(Problem to work on) Copy, word for word, the lines of the listing below from the line with "Click the second upper implant from the left" up to and including the line with "You are a computer-use agent.". Drop the pictures.

(Available data)
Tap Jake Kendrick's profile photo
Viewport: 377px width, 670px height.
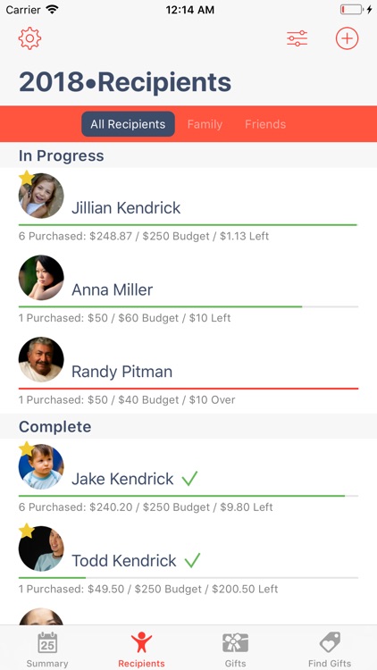[x=41, y=466]
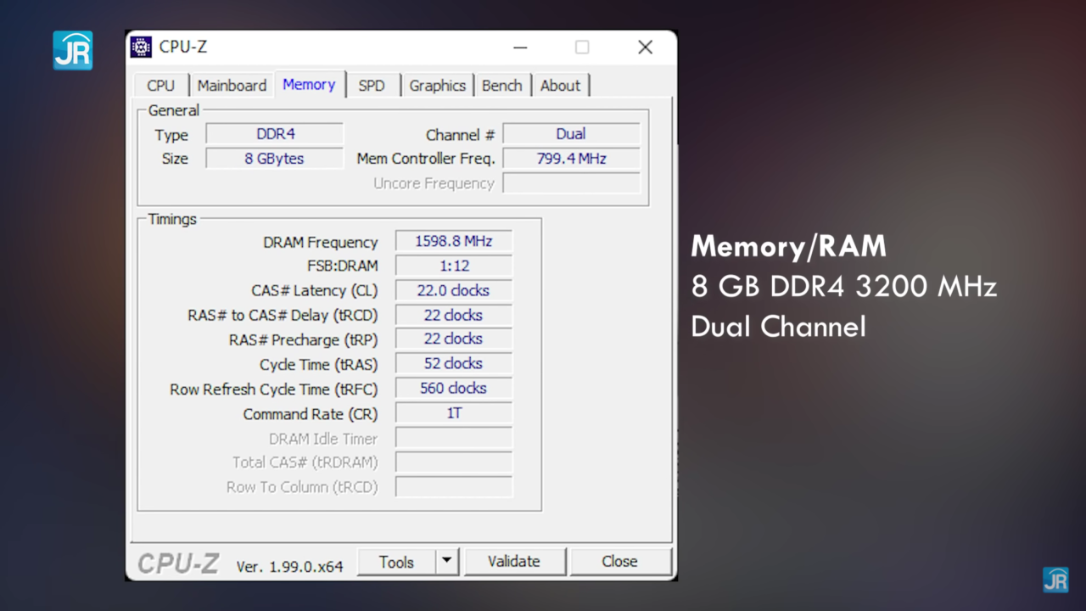Click the JR watermark icon bottom right

pyautogui.click(x=1055, y=580)
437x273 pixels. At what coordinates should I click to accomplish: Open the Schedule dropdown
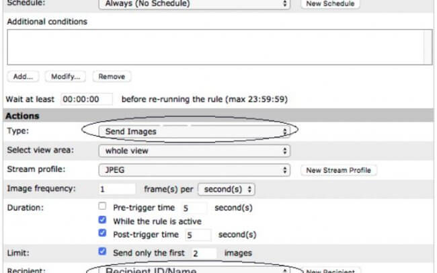pyautogui.click(x=194, y=4)
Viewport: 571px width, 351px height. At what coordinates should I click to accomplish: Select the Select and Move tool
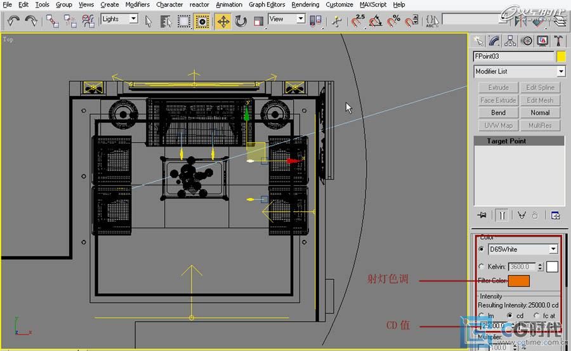[223, 21]
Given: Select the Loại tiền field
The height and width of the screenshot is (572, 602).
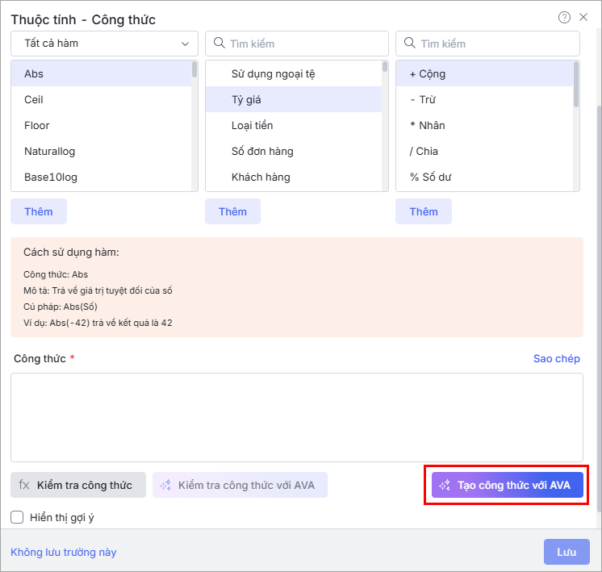Looking at the screenshot, I should click(x=294, y=125).
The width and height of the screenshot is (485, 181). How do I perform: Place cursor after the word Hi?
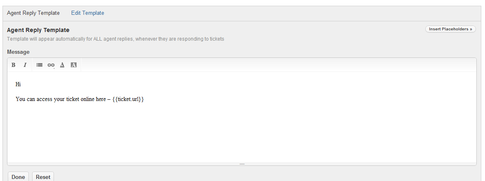tap(21, 85)
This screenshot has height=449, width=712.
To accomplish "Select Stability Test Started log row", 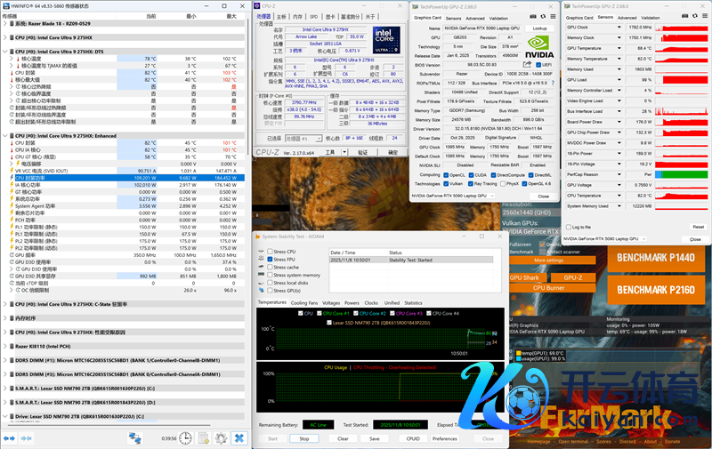I will click(x=409, y=261).
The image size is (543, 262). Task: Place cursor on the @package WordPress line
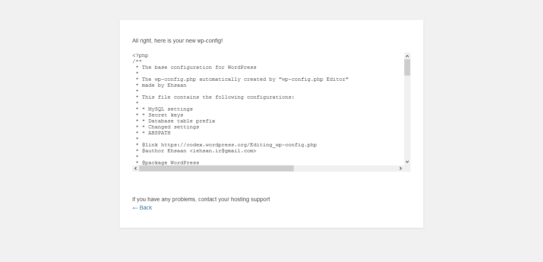[x=167, y=163]
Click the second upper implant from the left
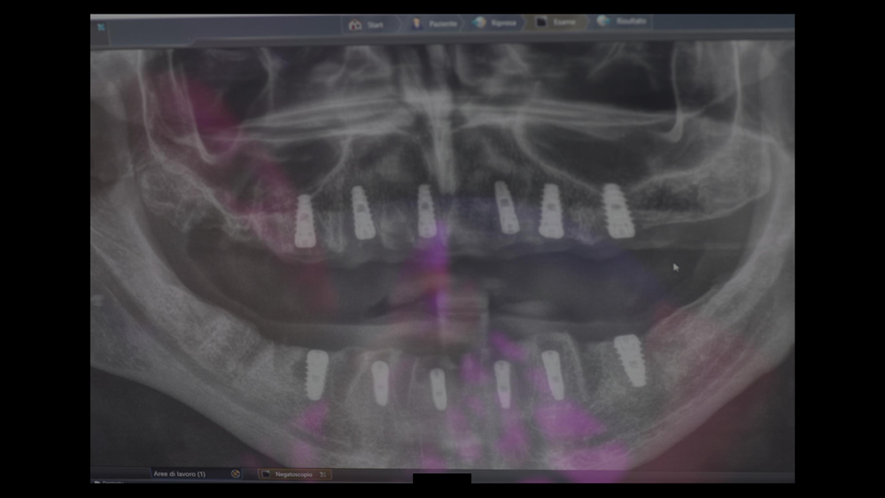885x498 pixels. point(362,213)
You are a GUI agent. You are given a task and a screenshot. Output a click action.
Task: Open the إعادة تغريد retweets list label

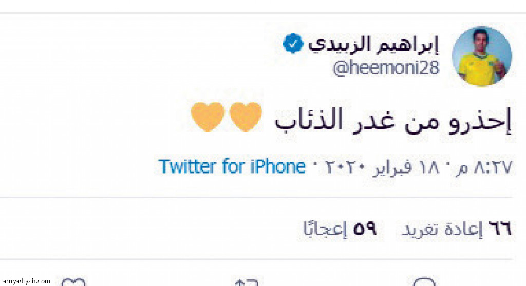[442, 230]
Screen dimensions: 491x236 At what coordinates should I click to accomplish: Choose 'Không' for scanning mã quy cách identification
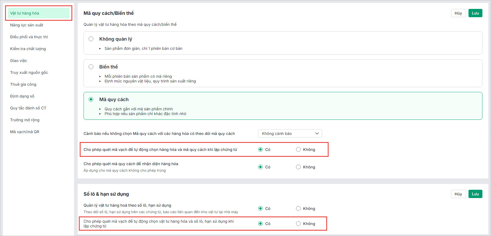point(298,167)
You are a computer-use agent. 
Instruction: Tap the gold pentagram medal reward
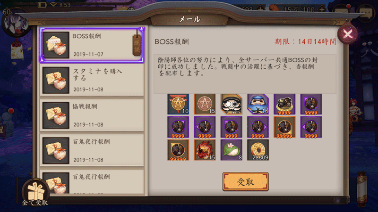(x=178, y=104)
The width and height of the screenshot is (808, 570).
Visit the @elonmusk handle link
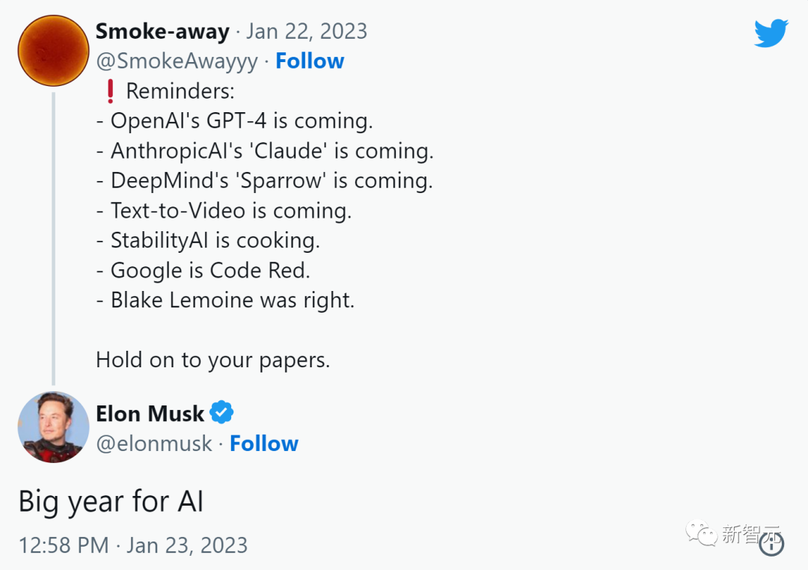154,444
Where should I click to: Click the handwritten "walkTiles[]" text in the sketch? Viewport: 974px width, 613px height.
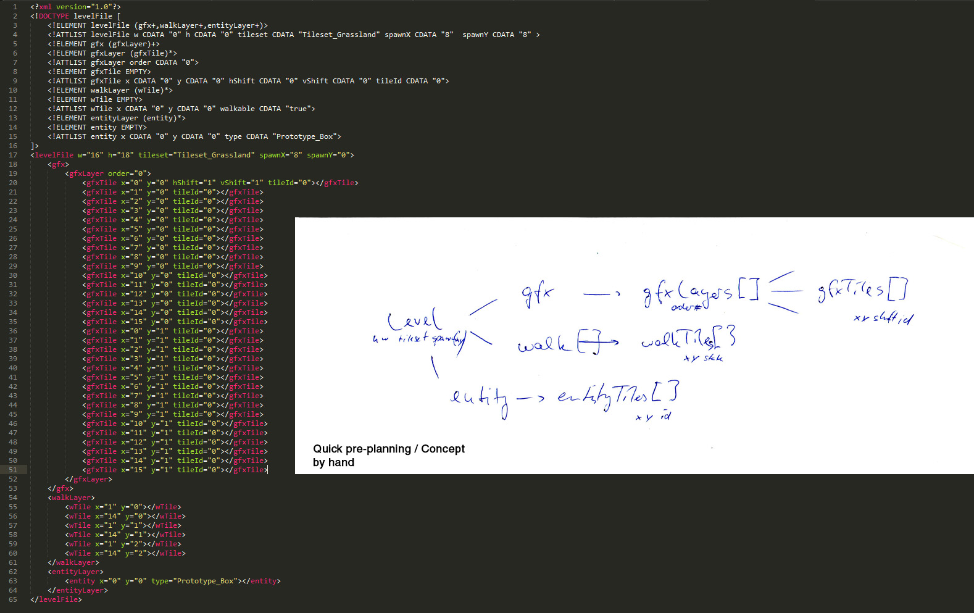(688, 339)
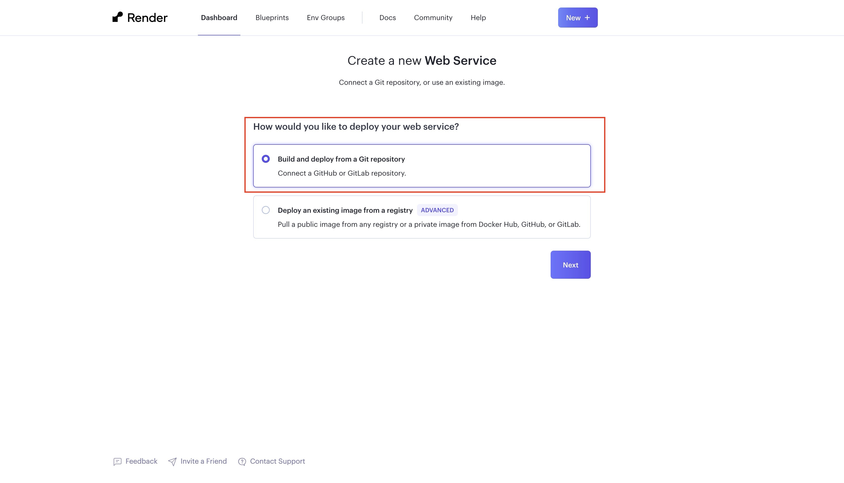This screenshot has width=844, height=483.
Task: Open the Help menu
Action: coord(478,18)
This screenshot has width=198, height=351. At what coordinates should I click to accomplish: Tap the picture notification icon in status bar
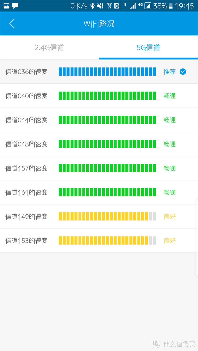click(6, 6)
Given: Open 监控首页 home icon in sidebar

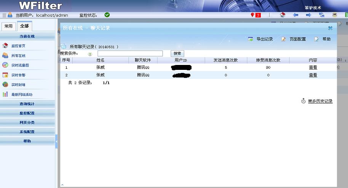Looking at the screenshot, I should [5, 46].
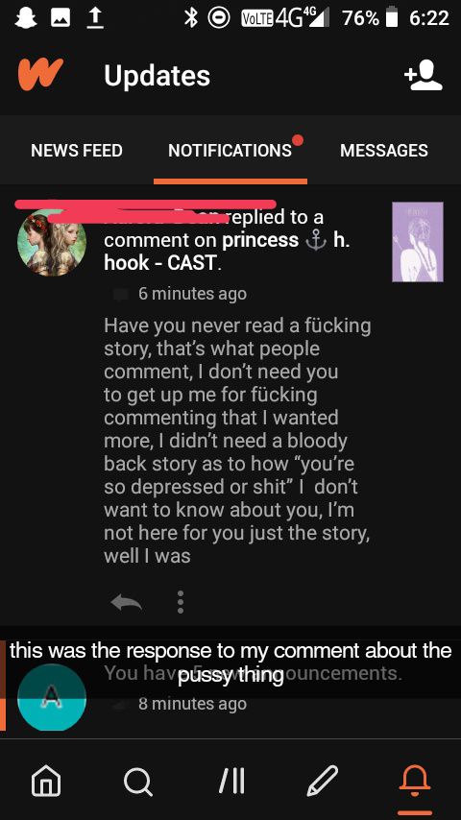Tap the Write pencil icon
Viewport: 461px width, 820px height.
pyautogui.click(x=323, y=781)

(Result of the task)
Click the second upper implant from the left
885x498 pixels. point(362,213)
You are a GUI agent. You are given a task and a screenshot. Output a click action.
Task: Open the إعادة تغريد retweets list label

[442, 230]
Screen dimensions: 491x236 At what coordinates should I click to accomplish: Choose 'Không' for scanning mã quy cách identification
point(298,167)
You are a computer-use agent. 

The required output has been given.